Passage provided
*** Begin section ***

Roberto Ayza

Personal information
- Full name: Roberto Ayza Berça
- Date of birth: 19 May 1981 (age 44)
- Place of birth: São Caetano do Sul, Brazil
- Height: 1.72 m (5 ft 7+1⁄2 in)
- Position: Forward

Senior career*
- Years: Team / Apps / (Gls)
- 2006–2007: Cetatea Suceava / 16 / (5)
- 2007–2008: Ceahlăul Piatra Neamț / 16 / (2)
- 2008–2009: Bihor Oradea / 46 / (7)
- 2009–2012: Mioveni / 83 / (22)
- 2012–2013: Gloria Bistrița / 13 / (0)
- 2013–2019: Mioveni / 176 / (32)
- 2019–2020: Muscelul Câmpulung / 8 / (2)
- Total:  / 358 / (70)

= Roberto Ayza =

Brazilian footballer (born 1981)

*** End section ***

Your task
Answer these questions using the Roberto Ayza profile above.
(a) Where was he born?
(b) Which team did he play for in 2012–2013?
(c) How many total appearances are listed for his senior career?

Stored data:
*** Begin section ***

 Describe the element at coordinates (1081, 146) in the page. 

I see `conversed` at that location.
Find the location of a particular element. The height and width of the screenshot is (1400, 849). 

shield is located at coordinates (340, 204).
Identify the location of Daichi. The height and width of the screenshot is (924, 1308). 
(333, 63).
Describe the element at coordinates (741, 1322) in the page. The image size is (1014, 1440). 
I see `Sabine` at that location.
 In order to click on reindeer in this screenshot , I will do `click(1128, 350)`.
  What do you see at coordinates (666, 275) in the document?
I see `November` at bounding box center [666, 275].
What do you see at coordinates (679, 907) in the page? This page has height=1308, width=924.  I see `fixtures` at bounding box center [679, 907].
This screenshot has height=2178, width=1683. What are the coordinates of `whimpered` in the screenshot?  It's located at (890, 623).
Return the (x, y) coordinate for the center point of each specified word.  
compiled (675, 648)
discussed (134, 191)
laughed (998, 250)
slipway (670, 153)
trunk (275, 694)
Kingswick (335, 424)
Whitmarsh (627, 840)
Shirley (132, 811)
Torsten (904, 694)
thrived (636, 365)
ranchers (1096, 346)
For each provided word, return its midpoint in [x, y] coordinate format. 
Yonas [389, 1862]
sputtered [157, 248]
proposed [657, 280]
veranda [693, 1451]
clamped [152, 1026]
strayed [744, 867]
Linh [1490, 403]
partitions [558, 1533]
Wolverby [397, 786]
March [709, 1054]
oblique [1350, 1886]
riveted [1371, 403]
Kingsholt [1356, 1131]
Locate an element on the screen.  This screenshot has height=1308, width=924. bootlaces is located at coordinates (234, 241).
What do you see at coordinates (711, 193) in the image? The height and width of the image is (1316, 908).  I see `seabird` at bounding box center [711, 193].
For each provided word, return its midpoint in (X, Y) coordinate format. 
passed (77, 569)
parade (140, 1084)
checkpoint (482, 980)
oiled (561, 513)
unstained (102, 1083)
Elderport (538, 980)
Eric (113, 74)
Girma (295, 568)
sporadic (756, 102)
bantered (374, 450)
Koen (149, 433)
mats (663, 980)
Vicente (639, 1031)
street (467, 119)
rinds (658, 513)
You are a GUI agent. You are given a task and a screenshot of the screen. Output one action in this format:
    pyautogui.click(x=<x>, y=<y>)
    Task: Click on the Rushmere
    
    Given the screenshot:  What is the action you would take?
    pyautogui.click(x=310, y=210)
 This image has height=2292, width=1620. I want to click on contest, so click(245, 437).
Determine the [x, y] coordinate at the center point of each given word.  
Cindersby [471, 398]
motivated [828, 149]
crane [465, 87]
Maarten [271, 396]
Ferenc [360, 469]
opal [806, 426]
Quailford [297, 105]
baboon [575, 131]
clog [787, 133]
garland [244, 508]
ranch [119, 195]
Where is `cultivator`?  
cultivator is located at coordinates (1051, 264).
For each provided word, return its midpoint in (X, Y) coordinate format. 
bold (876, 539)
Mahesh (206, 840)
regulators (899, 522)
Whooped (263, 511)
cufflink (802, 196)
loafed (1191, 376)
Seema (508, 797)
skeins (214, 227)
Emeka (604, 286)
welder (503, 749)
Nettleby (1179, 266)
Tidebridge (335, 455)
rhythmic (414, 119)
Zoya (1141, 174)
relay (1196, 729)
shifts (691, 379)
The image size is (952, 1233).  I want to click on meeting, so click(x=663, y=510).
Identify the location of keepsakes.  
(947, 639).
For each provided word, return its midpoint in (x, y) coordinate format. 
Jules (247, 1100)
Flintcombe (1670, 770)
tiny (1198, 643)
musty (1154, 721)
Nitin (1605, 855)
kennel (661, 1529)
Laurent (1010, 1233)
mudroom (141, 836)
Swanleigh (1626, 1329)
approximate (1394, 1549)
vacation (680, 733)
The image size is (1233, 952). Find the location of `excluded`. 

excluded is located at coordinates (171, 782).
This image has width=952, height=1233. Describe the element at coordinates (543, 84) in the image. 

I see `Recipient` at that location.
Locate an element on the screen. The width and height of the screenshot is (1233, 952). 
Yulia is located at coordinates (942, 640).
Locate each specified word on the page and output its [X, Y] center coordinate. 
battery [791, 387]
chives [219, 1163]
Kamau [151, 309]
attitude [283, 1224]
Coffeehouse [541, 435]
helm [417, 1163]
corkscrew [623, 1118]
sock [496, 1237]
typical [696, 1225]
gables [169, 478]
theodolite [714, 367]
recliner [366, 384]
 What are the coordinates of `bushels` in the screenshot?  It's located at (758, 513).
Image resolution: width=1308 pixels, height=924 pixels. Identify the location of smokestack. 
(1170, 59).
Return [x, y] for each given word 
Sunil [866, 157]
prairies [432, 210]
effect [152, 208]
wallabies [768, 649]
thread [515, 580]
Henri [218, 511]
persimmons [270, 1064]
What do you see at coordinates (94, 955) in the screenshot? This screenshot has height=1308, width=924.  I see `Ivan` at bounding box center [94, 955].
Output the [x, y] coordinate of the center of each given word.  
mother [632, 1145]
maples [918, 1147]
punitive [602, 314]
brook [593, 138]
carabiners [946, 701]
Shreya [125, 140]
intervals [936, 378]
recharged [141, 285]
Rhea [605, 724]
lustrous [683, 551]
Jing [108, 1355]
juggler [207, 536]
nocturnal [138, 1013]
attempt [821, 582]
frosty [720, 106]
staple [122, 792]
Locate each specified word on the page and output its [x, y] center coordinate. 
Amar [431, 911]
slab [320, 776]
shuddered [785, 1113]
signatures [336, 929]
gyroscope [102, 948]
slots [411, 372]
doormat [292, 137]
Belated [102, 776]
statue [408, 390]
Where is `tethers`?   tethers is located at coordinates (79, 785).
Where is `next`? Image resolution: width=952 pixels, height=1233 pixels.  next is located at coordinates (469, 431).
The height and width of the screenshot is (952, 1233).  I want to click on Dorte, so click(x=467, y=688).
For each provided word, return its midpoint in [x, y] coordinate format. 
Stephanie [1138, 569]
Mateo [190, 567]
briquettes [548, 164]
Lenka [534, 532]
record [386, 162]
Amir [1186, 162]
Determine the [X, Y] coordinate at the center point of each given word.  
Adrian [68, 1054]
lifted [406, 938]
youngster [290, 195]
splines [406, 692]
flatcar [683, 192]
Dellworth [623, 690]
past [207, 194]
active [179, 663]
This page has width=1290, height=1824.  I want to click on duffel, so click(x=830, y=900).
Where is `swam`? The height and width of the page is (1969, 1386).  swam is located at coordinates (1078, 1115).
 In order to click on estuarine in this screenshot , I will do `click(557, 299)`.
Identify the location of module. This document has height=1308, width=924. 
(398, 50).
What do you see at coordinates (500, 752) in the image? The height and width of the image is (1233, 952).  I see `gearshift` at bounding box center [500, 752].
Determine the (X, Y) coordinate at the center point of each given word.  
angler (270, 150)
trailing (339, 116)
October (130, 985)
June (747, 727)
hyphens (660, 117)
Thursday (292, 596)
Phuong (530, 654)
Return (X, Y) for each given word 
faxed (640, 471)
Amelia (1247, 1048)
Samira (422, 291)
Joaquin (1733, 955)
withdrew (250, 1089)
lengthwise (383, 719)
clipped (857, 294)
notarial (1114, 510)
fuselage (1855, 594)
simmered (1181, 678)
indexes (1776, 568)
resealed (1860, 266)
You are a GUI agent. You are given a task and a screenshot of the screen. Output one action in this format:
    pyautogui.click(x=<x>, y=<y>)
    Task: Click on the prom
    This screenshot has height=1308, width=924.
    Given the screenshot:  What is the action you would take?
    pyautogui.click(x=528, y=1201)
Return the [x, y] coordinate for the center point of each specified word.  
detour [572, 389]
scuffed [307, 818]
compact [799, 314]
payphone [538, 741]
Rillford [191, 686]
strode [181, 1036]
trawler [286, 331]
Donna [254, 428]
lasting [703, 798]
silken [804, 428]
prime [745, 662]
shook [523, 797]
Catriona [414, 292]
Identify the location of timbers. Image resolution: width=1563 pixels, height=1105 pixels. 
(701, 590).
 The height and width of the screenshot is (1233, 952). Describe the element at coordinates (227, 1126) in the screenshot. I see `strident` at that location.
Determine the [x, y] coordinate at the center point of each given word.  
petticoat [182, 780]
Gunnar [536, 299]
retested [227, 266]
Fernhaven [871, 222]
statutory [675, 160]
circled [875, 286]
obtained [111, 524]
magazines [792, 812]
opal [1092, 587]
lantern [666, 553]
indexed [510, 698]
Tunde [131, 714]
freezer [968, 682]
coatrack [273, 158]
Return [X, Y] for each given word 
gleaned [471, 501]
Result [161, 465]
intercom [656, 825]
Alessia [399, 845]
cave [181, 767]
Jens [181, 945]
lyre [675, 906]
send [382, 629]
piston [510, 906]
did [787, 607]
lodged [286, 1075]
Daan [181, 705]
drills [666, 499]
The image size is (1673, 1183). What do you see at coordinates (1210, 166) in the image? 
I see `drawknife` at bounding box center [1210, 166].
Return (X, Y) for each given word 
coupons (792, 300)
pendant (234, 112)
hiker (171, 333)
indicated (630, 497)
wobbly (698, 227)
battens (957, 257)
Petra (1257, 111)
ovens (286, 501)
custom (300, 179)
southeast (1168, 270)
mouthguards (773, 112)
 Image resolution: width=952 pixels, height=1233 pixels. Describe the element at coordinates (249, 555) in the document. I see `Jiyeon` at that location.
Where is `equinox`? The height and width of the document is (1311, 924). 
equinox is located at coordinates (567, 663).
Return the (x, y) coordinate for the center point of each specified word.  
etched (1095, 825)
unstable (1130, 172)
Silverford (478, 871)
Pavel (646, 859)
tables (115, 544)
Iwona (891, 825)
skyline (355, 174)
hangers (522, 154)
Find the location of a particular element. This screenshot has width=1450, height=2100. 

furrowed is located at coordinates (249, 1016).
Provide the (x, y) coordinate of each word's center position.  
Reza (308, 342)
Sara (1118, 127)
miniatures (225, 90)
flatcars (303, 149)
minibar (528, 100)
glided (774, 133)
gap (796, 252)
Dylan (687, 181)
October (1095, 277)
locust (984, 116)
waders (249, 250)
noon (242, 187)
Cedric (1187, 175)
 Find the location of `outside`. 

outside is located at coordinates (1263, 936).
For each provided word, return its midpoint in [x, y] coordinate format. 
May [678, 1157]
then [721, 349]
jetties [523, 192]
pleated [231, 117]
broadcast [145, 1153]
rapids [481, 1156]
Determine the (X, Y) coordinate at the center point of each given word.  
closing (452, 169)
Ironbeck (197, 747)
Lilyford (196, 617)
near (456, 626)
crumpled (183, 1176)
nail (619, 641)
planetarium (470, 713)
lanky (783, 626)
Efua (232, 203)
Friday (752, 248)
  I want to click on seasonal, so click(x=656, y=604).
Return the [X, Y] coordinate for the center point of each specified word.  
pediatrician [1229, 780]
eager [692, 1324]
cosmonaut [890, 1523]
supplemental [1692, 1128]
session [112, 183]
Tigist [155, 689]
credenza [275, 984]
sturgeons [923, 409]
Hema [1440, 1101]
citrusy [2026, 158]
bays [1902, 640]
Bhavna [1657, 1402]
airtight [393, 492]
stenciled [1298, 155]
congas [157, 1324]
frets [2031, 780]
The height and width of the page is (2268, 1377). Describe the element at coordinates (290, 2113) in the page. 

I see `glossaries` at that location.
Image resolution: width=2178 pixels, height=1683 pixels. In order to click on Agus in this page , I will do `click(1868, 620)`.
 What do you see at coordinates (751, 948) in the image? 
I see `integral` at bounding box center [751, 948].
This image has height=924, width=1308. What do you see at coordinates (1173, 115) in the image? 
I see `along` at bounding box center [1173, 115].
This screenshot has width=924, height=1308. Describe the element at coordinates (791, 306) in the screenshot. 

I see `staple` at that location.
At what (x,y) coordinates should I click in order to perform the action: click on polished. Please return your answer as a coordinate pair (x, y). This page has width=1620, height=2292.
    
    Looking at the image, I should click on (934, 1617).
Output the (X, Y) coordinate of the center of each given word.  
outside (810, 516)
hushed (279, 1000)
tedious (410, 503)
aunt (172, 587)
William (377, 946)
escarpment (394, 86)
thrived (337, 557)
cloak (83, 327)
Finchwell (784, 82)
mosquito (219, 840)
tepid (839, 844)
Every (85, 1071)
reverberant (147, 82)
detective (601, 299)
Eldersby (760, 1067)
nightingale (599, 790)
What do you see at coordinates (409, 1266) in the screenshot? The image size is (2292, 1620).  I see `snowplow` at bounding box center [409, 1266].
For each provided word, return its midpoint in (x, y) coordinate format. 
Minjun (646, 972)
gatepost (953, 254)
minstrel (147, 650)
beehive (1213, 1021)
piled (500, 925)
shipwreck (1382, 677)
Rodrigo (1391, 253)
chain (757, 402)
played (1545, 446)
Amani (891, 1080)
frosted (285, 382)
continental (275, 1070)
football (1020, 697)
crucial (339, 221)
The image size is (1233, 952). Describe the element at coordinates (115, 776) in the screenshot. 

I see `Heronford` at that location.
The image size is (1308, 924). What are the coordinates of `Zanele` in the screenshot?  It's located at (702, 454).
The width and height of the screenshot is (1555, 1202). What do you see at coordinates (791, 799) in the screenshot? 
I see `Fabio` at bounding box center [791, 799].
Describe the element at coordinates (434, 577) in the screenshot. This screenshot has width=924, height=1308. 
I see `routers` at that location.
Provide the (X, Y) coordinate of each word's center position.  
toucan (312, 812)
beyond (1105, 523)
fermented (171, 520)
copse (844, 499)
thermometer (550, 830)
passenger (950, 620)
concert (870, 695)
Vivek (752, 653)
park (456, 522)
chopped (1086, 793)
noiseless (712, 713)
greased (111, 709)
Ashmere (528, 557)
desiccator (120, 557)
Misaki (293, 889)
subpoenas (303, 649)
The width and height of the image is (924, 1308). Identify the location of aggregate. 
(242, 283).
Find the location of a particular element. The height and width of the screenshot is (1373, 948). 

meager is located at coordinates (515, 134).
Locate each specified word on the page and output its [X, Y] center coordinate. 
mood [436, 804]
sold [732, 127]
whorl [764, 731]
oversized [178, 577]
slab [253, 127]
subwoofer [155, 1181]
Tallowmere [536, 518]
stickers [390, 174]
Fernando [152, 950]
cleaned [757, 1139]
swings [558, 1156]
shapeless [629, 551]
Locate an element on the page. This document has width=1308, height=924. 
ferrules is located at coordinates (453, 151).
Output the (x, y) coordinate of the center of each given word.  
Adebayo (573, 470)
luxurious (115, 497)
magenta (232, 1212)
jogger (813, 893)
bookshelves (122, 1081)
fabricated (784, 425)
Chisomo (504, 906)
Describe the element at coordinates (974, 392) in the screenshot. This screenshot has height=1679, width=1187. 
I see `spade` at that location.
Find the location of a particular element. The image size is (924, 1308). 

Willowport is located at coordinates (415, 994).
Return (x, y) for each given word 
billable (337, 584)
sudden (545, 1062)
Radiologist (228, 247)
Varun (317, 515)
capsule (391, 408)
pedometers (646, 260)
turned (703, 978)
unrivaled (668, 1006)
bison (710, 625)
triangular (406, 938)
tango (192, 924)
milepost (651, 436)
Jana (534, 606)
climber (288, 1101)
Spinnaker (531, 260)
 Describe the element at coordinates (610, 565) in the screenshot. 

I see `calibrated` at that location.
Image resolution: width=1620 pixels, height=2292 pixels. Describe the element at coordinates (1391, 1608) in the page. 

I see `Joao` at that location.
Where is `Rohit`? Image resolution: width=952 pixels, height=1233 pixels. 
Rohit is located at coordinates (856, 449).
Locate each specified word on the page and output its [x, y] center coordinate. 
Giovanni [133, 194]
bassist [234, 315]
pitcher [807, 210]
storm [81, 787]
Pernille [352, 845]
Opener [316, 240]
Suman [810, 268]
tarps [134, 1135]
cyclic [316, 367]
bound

*** End section ***

Written solution
(a) São Caetano do Sul, Brazil
(b) Gloria Bistrița
(c) 358